Wednesday, November 28, 2012

Running for time instead of distance

The last few runs at the Community Center have been really freeing in some ways. I decided that since 13.5 laps make a mile, there was just no way that I was going to count laps or be able to keep track. Instead, I just ran and listened to my music. I ended up going for 38 minutes the first time and 31 minutes last night. It does hit my pride a little to not see the mileage building, but I think this method is better for my mental space.

It has been a challenge for me when I see other people's paces to keep my head held high. I am SLOW.  If I ever run a mile in less than 9 minutes, I will throw a party (no, really.... big party). On average, I tend to run a mile in about 12-13 minutes.
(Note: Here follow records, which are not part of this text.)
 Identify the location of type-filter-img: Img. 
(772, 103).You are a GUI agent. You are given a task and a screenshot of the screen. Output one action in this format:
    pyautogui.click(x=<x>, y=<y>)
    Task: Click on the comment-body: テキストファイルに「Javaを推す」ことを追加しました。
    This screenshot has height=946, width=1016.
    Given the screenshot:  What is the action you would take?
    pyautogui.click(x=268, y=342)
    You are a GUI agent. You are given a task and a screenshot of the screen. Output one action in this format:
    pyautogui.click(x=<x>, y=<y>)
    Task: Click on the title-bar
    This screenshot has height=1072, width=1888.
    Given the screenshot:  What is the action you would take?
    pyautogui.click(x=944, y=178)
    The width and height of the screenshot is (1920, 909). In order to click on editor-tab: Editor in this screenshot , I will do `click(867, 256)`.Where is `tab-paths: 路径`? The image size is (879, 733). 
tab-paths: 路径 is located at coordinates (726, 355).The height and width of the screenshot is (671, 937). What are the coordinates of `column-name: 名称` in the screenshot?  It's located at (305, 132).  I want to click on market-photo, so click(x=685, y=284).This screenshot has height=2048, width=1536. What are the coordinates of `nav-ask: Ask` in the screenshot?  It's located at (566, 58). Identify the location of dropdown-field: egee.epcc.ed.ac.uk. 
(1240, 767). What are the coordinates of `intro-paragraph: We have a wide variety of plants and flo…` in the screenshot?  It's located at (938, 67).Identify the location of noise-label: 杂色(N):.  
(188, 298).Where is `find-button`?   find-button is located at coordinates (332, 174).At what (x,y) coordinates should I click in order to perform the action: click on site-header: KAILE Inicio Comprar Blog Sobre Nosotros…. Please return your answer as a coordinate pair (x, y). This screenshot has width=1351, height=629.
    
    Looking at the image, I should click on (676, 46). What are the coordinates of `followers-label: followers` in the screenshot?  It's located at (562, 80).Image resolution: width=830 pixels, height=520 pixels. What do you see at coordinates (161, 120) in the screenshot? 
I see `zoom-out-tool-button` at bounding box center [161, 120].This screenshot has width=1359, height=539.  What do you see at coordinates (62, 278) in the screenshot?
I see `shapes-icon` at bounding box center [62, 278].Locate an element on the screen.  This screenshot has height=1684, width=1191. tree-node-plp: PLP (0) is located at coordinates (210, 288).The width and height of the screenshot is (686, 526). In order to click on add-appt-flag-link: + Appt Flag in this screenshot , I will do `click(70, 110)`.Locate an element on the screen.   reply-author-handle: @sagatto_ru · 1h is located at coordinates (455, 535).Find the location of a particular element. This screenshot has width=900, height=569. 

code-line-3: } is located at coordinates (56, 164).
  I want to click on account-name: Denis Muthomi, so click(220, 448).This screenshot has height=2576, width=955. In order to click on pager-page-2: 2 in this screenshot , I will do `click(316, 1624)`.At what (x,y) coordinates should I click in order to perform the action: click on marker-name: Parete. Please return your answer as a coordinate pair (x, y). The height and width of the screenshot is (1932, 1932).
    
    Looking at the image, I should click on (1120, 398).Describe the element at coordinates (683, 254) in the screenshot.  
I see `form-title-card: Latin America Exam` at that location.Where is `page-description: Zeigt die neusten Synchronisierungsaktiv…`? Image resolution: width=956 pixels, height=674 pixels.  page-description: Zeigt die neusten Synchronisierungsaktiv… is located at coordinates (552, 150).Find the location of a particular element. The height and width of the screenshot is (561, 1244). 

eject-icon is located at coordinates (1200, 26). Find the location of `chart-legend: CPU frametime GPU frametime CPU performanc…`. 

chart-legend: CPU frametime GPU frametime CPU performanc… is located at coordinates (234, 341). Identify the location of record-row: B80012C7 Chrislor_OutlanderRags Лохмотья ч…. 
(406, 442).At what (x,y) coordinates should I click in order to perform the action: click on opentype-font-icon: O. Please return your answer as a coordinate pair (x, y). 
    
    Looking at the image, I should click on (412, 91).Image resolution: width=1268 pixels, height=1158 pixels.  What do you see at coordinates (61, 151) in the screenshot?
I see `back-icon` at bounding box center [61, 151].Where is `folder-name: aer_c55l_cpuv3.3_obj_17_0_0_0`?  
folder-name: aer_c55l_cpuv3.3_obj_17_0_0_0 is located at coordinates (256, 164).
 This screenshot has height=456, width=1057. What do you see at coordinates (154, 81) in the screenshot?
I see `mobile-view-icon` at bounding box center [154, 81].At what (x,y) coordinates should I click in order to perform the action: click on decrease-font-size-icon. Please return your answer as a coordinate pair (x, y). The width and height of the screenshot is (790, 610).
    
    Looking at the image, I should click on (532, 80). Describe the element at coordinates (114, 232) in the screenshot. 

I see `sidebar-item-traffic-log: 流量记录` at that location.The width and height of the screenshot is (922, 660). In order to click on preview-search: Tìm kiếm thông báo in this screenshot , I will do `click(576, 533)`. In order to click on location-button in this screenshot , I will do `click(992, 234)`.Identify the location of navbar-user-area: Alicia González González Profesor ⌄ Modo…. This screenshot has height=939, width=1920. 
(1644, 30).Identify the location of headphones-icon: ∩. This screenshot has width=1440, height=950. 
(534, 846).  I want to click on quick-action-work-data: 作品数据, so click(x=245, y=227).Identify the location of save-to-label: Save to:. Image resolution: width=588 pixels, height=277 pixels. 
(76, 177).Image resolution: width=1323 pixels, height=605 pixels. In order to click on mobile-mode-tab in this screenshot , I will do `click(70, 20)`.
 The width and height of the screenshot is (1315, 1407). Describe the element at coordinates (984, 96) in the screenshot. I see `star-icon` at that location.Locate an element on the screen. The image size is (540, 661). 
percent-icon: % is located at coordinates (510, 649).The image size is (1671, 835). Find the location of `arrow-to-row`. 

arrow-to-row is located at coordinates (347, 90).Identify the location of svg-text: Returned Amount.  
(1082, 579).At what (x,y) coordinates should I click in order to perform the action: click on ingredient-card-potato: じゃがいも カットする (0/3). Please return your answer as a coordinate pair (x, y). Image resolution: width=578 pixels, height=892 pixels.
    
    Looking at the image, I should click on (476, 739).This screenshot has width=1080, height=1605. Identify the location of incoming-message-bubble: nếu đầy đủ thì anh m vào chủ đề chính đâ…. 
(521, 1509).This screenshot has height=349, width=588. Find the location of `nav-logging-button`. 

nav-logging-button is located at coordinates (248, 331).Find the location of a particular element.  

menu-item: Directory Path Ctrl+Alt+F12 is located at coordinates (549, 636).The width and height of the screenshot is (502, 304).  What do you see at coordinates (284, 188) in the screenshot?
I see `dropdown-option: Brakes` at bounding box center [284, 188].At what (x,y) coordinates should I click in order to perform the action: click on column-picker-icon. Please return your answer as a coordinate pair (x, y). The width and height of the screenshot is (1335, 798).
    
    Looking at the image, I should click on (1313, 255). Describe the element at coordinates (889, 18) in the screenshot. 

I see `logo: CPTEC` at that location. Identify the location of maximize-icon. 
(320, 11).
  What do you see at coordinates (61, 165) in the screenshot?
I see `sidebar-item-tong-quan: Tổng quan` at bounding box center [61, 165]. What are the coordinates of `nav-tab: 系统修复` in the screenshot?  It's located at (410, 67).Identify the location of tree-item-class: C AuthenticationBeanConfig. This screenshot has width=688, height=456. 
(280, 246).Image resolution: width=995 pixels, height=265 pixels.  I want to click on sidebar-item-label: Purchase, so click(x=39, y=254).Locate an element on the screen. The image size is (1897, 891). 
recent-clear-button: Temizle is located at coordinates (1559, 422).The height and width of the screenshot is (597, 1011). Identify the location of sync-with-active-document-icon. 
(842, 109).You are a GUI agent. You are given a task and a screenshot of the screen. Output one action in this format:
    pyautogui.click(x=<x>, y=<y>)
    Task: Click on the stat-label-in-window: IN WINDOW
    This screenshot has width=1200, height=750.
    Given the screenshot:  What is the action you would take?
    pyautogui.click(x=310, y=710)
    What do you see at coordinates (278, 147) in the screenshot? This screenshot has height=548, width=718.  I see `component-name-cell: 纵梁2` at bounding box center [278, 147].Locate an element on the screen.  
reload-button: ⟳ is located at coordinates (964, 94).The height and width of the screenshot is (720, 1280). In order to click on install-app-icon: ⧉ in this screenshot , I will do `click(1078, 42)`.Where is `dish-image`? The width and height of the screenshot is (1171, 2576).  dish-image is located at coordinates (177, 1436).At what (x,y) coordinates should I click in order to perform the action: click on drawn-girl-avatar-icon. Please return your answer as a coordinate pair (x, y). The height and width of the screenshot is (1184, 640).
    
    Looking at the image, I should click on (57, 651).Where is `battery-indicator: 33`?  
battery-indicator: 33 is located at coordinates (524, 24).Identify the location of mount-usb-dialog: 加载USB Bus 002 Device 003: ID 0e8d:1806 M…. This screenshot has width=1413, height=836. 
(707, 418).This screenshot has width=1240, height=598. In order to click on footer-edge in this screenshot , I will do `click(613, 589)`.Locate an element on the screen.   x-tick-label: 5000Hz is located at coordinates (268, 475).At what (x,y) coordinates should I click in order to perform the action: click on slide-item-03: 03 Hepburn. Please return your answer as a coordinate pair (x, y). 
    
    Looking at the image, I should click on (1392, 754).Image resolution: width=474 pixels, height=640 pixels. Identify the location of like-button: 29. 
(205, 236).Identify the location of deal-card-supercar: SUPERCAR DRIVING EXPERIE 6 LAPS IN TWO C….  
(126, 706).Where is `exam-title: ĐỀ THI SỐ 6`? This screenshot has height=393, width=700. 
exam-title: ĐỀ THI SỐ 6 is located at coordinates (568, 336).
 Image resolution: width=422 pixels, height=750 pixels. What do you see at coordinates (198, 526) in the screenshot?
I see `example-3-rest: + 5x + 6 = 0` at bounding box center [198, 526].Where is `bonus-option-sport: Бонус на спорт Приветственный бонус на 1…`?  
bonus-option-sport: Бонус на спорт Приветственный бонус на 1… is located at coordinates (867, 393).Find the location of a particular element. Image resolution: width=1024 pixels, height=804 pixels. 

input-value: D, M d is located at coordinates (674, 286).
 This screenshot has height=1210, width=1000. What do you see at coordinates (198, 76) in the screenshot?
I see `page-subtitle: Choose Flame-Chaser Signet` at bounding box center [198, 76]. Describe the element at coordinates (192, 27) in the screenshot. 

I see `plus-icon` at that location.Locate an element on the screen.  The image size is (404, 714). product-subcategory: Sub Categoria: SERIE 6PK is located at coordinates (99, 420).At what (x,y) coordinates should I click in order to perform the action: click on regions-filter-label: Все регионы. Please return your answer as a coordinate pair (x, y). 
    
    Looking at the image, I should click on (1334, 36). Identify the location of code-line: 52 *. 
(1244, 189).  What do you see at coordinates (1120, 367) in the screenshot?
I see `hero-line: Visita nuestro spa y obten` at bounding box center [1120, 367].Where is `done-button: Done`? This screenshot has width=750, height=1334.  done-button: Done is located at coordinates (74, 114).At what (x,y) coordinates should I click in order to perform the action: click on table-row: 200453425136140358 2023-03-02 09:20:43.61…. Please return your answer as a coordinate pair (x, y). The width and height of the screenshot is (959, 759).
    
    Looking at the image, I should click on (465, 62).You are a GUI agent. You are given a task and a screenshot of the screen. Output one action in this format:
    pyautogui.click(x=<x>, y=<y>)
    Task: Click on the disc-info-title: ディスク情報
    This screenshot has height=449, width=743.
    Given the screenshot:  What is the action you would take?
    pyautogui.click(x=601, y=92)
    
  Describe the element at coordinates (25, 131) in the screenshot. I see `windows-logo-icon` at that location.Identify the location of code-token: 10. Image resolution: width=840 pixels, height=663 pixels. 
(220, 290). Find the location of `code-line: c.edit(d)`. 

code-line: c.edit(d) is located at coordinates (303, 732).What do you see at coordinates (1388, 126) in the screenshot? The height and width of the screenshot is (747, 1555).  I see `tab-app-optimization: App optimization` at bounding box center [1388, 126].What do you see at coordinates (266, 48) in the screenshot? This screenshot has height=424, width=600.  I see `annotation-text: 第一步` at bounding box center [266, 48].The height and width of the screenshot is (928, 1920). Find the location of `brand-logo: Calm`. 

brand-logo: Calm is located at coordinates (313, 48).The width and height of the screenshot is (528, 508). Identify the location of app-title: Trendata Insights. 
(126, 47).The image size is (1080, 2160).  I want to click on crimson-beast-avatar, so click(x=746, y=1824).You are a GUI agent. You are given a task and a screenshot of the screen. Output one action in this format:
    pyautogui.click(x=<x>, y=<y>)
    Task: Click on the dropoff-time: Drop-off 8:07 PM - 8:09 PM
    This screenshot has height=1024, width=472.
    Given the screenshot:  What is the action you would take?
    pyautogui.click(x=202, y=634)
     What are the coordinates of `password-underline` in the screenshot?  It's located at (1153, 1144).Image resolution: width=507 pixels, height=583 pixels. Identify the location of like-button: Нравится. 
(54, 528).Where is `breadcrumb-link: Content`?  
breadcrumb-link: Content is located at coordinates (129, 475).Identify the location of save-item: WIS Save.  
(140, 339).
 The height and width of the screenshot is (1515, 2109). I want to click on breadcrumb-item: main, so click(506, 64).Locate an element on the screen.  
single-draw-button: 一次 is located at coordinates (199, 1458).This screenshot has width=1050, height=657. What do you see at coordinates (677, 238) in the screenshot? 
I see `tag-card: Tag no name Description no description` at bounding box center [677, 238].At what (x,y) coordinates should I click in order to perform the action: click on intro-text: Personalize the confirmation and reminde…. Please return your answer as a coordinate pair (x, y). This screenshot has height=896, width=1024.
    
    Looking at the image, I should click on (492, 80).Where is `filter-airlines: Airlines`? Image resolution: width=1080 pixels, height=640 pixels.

This is even the case back before Fritz when I was running a lot more and on a more regular basis. Even when I had to run 2 miles in less than 18:54 to pass Army basic training, I barely made it and then threw up on myself and peed my pants... that is how hard I was running. And that was after being in extremely regular physical training.... hours every. single. day. At the community center, it is not unusual for little old ladies with walkers to pass me. One would think it would be inspirational to compare with others who are running faster, but for me, it hits me and makes it so I kinda just want to give up. So, I am feeling like if I stop keeping track of pace for awhile, it will keep me moving without me making the comparisons. I am a pretty competitive person in some ways..... usually in ways that bring me down on myself.

I thought a lot about training techniques last night while running in a circle. I was wondering if I would be able to train for any big races by ignoring distance. I think so! I find that when I am tracking distance, I sometimes will skip hills or other things that would make my run more challenging so that I get a better time. I also will often stick to only roads that I know I can map later so I know how far I went. If I am running slower than normal, I will find myself getting really angry at myself instead of just relaxing and going with it. When I have focused on wanting to go a certain distance, I have sometimes pushed myself much harder than my body could handle (hello, injury!). Even if I never pay attention to distance again, I guess I will know that I would be ready for a marathon if I could run for 5 hours :) I have a feeling that I will start tracking distances again before I am able to run for 5 hours straight, but for now it is feeling a bit more 'zen' to just let it go.